Along with a budget, every family should have savings goals set for a variety of reasons and make a conscious effort to regularly contribute to such goals. People often have no money to fall back on for emergencies and as a result will borrow from credit cards or take emergency loans with ridiculous terms they can not realistically afford.

How to Cope: prioritize your savings needs. Start with a debt relief plan to get rid of the excess bills each month. Set aside cash for retirement and emergencies next. Educational savings plans should be established once retirement and debt issues are on track. After those priorities are met, you can start setting up savings plans for more fun stuff like big ticket purchases and vacations. Be sure to first take care of your financial obligations and try automatic savings deposits so you are more likely to stick with a plan for regular savings.

4. No Effort to Compare

f you are quick to run out and buy products or pay for services right out of the gate without taking time to find a better deal, you likely are just throwing a lot of your money away. Comparison shopping is a necessity in this day and age because of the high cost of living. If you are not checking out the competition, you are not doing your personal finances any justice.

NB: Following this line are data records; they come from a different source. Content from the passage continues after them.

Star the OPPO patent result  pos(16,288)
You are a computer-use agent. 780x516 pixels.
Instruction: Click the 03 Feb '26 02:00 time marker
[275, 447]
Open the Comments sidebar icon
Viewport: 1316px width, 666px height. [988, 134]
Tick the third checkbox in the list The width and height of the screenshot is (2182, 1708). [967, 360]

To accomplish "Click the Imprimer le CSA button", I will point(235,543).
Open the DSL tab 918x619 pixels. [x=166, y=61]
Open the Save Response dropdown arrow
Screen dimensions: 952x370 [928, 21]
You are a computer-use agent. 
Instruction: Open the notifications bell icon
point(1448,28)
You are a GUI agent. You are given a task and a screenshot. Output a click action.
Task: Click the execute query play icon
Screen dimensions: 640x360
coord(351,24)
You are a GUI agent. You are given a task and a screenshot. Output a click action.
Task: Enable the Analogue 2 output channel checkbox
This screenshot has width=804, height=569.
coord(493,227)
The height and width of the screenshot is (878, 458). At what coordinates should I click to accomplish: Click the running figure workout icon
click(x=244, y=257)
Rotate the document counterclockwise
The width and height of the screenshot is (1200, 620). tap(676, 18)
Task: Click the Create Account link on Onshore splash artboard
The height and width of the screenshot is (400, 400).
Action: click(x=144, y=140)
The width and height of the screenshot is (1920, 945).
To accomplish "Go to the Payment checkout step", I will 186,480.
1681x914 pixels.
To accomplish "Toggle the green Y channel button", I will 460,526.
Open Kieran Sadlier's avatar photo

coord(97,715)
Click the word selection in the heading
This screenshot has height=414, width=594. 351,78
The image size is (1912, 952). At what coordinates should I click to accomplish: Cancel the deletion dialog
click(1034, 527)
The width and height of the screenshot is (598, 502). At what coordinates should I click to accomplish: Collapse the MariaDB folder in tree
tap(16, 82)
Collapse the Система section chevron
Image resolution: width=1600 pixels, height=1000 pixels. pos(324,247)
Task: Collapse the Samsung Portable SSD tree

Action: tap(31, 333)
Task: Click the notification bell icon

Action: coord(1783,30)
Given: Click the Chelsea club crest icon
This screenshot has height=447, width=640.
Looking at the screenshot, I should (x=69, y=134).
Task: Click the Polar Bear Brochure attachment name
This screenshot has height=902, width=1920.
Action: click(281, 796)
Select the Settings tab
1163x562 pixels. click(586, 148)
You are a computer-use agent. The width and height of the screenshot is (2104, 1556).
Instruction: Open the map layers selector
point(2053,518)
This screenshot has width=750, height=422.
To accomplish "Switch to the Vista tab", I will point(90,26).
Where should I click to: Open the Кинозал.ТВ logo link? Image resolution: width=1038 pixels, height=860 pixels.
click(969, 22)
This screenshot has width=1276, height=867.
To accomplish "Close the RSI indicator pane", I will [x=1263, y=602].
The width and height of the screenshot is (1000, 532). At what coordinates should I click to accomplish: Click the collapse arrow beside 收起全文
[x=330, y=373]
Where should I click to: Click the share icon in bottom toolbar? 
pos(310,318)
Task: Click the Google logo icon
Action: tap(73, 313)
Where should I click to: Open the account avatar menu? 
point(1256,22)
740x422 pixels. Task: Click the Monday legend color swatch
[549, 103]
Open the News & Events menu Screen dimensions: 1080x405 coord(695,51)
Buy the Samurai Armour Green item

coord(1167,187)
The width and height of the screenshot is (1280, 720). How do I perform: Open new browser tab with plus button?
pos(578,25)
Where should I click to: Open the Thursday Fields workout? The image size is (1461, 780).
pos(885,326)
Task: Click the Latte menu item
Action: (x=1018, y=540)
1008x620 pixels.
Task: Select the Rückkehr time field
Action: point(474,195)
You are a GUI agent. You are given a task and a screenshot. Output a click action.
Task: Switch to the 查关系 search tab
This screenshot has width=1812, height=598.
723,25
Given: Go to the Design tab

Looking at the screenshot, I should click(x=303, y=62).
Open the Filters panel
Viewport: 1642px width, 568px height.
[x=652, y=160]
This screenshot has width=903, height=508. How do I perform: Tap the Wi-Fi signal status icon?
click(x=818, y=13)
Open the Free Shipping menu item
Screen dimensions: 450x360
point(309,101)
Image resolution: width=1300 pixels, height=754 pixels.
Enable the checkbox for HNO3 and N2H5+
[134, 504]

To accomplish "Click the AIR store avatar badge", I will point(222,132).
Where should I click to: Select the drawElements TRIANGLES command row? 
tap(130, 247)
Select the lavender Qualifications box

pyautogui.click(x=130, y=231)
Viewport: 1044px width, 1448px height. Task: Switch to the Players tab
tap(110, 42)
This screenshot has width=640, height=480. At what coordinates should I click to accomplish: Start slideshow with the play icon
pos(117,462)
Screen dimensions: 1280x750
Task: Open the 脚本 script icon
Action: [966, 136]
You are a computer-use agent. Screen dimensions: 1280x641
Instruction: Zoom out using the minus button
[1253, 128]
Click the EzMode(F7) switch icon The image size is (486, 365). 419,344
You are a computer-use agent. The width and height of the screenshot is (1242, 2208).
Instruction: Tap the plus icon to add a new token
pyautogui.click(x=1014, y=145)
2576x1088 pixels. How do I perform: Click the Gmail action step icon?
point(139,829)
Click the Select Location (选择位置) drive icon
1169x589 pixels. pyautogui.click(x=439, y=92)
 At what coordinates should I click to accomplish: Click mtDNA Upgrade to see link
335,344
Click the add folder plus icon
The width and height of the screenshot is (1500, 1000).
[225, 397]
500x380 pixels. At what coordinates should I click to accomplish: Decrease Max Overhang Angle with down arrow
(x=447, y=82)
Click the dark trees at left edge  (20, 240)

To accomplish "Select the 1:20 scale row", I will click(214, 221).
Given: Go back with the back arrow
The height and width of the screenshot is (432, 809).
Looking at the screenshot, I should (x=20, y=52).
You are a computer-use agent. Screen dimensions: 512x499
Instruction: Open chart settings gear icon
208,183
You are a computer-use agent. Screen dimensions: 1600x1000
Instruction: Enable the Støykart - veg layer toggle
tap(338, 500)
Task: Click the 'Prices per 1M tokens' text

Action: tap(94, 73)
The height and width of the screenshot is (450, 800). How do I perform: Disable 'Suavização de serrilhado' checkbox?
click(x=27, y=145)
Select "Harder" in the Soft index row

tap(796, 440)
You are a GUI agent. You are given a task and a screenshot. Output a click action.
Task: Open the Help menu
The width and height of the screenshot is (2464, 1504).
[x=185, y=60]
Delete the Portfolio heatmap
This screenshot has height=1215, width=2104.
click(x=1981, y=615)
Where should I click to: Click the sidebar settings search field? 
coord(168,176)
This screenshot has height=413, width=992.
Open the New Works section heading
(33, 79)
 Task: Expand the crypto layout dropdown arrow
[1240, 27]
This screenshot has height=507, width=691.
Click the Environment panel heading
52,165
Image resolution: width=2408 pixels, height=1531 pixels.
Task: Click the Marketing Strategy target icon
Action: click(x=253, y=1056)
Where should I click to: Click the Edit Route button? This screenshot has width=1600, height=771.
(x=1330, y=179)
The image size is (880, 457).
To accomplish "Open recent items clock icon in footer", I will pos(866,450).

How to Cope: Comparison shopping should be done with everything from insurance quote shopping to grocery store purchases. With the Internet, there is almost no excuse these days to see what else is out there. For services you need, you should get no less than three price estimates and check into the difference of fees and other charges. With a little due diligence, you can literally save thousands of dollars each year which can be allocated into more advantageous financial moves that benefit you.

5. Unrealistic Goal Setting

Every financial plan needs goals to work toward. Every individual and family budget needs to include both short-term and long-term goals as well as the steps to achieve them. Many times people either set no goals at all or they set milestones that are so unreachable, they end up failing and giving up for good. This is especially true when saving for a proper retirement.

How to Cope: Goal setting should be an ongoing process that you continue to work on year after year. there will always be something to save for and ideally, the better you are able to plan for things, the more likely you are to achieve success. Start small and as you begin crossing off things you have accomplished with your savings goals, think about the bigger picture. Even with $5 a week saved in a good interest-earning account, you can make a dent in some of your immediate savings concerns.